"Si pudiera dormir rodeándote con mis brazos, la tinta podría quedarse en el tintero" (D. H. Lawrence)

jueves, 9 de mayo de 2019

Imágenes






Apenas levanto un palmo del suelo. El cálido tacto de su mano me atraviesa la piel. Entramos en un sitio oscuro. Ella se cubre el cabello con un velo y me insta a estar callada unos minutos. Obedezco. Miro en rededor con interés, captando los breves rayos de luz que atraviesan las vidrieras. Mientras mi madre se arrodilla en un banco de madera, yo me siento a su lado y observo con curiosidad el murmullo de sus labios entonando una plegaria. Termina pronto. Hace la señal de la cruz y se incorpora. Ya en la calle le pregunto a qué hemos ido y susurra, como si le avergonzara, «A hablar con Dios» . «Hay que venir aquí para hablar con El?» , la interrogo. Una sonrisa enorme cubre su rostro, tan querido «No, con Dios se habla en todas partes; pero a mí me gusta venir aquí cuando no hay nadie» Y me doy por satisfecha.

Calor. Un calor insoportable. La puerta del patio entornada. En la radio Bella sin alma, cantada por un Richard Cocciante desgarrado. Repito la letra poniendo pasión en ello. Más que en la labor de aguja que tengo entre las manos. La sonrisa de mi madre, cómplice, me sostiene.

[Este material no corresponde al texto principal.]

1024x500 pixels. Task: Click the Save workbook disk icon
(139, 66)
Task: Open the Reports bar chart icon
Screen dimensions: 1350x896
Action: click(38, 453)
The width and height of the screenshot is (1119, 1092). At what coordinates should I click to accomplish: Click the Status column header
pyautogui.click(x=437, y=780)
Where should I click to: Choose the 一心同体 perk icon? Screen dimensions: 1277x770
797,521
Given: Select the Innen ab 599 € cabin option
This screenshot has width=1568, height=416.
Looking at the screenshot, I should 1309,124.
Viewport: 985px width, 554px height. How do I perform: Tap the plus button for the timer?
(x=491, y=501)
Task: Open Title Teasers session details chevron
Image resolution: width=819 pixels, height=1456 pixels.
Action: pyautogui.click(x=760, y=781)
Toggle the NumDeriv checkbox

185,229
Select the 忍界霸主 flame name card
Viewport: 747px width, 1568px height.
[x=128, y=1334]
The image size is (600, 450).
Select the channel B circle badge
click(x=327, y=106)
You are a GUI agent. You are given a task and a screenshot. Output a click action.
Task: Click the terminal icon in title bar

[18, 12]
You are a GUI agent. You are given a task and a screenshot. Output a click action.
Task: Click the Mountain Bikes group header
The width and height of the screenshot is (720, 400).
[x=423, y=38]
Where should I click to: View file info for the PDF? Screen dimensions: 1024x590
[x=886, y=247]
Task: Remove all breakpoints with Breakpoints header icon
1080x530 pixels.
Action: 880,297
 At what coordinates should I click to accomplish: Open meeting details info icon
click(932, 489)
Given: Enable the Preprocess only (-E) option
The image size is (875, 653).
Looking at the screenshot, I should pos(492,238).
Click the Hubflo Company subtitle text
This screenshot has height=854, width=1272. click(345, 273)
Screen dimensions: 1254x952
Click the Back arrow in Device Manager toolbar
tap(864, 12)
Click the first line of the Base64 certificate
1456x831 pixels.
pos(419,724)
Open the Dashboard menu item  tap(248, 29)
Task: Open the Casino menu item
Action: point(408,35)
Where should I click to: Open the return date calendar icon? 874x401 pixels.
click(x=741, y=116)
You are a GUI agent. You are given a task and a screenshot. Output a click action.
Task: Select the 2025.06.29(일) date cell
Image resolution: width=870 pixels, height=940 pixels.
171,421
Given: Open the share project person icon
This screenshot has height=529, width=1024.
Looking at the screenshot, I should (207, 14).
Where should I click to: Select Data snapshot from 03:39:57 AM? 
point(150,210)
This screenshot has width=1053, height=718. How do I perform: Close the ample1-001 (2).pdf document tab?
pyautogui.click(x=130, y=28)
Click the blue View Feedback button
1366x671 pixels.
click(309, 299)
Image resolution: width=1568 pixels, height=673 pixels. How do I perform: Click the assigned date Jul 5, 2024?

Ella realiza una tarea increíble; con cuatro agujas e hilo blanco crea de la nada un mantel que después se empeñará en que forme parte de nuestro ajuar, el mío y de mi hermana.

Semana Santa. Me levanto de la siesta con la cabeza amodorrada y muerta de sed. Al pasar a la cocina encuentro a mi madre sentada a la sombra del toldo, con las piernas sobre una silla y un libro en el regazo. No necesito mirar el título para saber que se trata de un Caballo de Troya, el I o el II. Su lectura favorita en estas fechas. Pese al plástico de la cubierta, se ve ajado de la cantidad de veces que lo ha leído. Con una sonrisa cómplice preparo dos cafés y me siento en el suelo para beberlo con ella, a dejar que me suelte sus reflexiones, siempre tan locas, siempre tan tiernas. A escuchar su manera de ver a Dios, tantas veces repetidas, tantas veces escuchadas. Hoy, tantas veces añoradas.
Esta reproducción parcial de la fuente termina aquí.